老舗バッグメーカーのエース(大阪市中央区)が、2023年にスタートしたブランド「UNTRACK(アントラック)」は、「“URBAN×OUTDOOR”をテーマに都市と自然、オンとオフのシーンをシームレスにとらえたバッグとウェアを展開する」(UNTRACK公式サイトトップページより引用)というコンセプトを打ち出している。どちらかというとビジネスバッグを主体にしてきたメーカーが、働き方の多様化に対し、オンとオフの境界を行き来できるバッグのブランドを立ち上げるというのは、構図として分かりやすいし、時代に即したブランド戦略ともいえる。
UNTRACKの製品自体も、なかなか攻めたラインアップで、それはそれで別途、どこかできちんと書きたいと思うのだけど、立ち上げ時の製品発表会で一番驚いたのは、ラインアップの中に“WAER”があったこと。しかも手袋や帽子といったファッション小物的なものではなく、シャツやジャケット、コートなどの洋服がずらりと揃っていたのだ。もちろん、アパレルメーカーとのコラボなどではなく、エースが企画/デザインも行うオリジナルの製品。

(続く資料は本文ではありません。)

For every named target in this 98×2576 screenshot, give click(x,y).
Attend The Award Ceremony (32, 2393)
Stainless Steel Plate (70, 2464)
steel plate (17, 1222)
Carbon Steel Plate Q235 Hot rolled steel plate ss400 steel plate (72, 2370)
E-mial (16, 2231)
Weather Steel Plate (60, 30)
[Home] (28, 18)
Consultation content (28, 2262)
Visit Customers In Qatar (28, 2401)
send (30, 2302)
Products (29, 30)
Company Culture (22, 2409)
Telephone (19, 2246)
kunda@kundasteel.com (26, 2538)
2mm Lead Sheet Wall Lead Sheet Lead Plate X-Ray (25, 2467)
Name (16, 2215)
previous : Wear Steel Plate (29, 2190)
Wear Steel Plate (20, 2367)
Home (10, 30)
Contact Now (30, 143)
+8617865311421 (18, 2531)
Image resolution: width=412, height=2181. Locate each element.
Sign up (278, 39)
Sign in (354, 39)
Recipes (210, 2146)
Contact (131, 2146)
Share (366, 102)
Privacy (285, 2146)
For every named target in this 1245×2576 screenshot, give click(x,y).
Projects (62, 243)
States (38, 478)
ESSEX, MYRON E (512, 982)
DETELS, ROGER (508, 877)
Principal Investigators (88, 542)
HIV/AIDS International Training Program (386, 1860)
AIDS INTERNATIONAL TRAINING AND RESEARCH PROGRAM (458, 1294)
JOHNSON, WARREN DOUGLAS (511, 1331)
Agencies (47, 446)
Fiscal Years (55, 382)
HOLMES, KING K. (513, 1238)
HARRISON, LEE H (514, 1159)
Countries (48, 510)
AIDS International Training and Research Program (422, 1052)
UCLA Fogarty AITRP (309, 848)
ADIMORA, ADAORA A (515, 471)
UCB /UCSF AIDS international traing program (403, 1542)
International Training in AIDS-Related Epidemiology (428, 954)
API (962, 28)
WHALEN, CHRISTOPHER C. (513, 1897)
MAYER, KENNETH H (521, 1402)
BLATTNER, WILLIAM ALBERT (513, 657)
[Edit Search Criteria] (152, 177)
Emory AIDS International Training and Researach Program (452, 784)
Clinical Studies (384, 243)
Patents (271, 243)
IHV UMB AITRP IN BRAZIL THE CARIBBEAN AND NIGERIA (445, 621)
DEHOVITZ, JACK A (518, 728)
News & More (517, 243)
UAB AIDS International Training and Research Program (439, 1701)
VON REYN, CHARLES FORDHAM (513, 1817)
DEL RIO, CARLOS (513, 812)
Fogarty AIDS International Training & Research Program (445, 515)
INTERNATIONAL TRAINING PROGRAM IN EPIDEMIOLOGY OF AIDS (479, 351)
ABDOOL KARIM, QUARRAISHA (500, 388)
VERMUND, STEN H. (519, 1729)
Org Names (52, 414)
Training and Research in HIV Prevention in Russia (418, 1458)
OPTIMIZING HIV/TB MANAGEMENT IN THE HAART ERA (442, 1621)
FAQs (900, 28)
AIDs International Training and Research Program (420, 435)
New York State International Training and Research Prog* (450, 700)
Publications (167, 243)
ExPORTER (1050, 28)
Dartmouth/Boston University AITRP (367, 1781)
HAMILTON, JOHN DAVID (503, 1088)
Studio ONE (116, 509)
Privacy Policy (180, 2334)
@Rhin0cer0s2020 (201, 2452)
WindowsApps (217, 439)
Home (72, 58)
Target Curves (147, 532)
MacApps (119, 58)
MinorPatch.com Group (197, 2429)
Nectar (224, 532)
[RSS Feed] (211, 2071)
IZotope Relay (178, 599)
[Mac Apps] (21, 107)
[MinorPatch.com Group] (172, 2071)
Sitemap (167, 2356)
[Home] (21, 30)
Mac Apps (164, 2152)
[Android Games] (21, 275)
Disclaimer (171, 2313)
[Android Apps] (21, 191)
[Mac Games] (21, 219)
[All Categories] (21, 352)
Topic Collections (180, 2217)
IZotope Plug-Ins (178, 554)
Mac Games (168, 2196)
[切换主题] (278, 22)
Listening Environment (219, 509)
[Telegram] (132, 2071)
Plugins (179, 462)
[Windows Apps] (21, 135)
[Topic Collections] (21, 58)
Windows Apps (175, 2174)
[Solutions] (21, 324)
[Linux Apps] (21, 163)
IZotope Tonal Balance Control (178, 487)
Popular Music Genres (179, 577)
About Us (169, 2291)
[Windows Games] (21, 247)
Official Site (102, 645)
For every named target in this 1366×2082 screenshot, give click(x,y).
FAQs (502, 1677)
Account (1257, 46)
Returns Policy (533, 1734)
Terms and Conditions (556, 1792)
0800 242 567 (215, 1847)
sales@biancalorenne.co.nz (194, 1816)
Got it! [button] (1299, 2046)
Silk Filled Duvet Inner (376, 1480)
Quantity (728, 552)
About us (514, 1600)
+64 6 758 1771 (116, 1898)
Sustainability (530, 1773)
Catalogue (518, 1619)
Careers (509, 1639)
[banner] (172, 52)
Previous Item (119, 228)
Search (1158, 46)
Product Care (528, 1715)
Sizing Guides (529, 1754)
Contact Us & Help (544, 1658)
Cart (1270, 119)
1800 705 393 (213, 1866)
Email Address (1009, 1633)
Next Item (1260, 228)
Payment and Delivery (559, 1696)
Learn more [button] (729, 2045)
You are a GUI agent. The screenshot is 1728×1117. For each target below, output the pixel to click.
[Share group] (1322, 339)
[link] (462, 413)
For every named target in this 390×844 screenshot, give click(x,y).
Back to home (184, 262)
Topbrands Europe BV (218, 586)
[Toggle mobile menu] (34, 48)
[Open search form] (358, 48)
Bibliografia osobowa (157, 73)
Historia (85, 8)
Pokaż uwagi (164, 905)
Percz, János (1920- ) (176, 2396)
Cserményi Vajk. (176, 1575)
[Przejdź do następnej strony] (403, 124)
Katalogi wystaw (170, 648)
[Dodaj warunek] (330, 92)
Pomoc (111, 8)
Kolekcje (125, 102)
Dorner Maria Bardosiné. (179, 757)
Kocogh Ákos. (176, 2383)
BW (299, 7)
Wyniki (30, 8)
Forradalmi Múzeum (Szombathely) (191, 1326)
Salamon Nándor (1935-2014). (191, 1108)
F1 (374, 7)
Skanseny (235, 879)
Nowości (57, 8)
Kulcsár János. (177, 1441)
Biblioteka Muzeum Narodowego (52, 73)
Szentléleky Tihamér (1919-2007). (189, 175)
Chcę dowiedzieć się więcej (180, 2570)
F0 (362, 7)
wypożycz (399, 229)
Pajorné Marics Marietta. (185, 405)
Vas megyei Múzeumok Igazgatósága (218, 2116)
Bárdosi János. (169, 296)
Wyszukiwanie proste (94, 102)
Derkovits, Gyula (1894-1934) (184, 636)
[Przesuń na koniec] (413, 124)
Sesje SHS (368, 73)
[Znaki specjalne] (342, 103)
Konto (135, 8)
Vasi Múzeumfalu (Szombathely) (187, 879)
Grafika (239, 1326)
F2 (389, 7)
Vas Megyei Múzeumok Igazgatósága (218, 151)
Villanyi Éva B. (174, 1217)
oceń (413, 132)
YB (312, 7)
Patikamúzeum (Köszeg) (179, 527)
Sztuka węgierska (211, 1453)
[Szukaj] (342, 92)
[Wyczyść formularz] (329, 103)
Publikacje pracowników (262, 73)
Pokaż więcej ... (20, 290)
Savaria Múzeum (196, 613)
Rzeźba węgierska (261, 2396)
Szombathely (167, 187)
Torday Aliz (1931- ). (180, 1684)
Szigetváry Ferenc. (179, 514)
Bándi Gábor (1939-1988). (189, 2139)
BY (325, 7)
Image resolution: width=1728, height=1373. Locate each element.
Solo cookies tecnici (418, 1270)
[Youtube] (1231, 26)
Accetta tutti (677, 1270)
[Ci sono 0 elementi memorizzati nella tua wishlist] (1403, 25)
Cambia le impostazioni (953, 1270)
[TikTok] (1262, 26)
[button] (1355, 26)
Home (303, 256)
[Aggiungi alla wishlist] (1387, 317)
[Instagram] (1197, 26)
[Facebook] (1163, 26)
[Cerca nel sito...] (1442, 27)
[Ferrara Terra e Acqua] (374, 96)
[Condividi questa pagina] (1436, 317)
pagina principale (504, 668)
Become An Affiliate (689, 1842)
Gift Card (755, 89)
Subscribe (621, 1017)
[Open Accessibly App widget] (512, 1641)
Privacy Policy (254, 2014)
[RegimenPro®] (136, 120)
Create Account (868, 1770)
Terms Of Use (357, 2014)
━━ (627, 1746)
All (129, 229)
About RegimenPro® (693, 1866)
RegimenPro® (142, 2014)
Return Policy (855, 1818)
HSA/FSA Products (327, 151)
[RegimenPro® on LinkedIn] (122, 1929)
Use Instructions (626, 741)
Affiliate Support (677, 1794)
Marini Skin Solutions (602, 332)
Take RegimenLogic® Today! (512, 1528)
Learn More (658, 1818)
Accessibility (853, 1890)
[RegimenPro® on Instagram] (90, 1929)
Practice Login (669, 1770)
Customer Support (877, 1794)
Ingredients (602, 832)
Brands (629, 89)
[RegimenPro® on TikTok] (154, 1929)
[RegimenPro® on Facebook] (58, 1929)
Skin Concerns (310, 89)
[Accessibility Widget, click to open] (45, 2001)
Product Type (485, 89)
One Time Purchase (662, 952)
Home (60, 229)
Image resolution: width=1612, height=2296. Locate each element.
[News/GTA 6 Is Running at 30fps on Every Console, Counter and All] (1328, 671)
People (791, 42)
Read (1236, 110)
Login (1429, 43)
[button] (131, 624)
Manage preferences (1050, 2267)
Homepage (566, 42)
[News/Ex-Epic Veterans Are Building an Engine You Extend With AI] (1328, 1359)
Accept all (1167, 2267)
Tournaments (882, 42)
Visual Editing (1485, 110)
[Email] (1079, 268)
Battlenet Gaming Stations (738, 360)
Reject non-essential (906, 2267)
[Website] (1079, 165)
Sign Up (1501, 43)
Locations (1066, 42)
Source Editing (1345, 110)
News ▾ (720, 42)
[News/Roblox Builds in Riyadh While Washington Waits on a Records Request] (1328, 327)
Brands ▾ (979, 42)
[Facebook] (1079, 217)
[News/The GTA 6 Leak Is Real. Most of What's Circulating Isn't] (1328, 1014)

そして、掲げたコンセプトが「着るバッグ」である。
試着をさせてもらうと、これが着心地も良く、UNTRACK製品らしく、オンにもオフにも使えるように、トラッドなデザインを現在風にオーバーサイズ気味にアレンジしてある、見た目にも無理のない仕上がり。ただ、発表会での試着では「着るバッグ」というコンセプトが、いまひとつ伝わらず、ポケットは多めだけど、それが目立たないデザインの製品という印象以上のものを持てなかった。
そこで、2年目に入ったことを機に、サンプルをお借りして実際に着て生活してみると、これがかなり面白い製品だということに気がついた。同時に、分からない点も色々あったので、UNTRACK WEARの開発を担当する生本紘史さん(ライフスタイル部アーバンアウトドア担当)に、開発の経緯から製品の細部までお話を伺った。
「UNTRACKが始まる前に、ゼロハリバートンのブランドでゴルフウェアを作ったんです。これが当たったというか、比較的多くのご支持を頂いて、その流れから、カジュアルウェアも挑戦してみようかという話が上がってきたというのがきっかけです」と生本さん。
その時は、特にバッグメーカーが作る服というよりも、ゴルフバッグなどを作っている流れから、当時の派手目だったゴルフウェアに対して、ゼロハリバートンらしいシックで大人のムードのデザインのウェアを作ったという感じだったという。
「ただ、ディレクションに関わった社員にはかなりゴルフをやっている者も多くて、後ろポケットをスコアカードが入るサイズにするといった、プレイヤーの方に向けた機能性を盛り込んだり、機能素材を使ったりということは自然にやってましたね。そういう部分ではエースらしさを入れていたのかなと思います。」と、エース広報の森川泉さん。
UNTRACKというブランド自体のコンセプトでもあるが、オンとオフをシームレスに行き来できるバッグというのは、時代に沿った展開だとはいえ、では、そういうバッグを持つのはどういう人なのかが、バッグだけだと伝わりにくいのではないか、という点からも、服飾をやる必要性を感じていた。
そこから、実際に服を始めるという思い切りが、まず面白い。ファッションブランドがアイテムの一つとしてバッグを作るというのはよくあるが、バッグメーカーがバッグ的なアイテムとして服を作るというのは、かなり珍しいのではないだろうか。
「冒険でした」と生本さんは話す。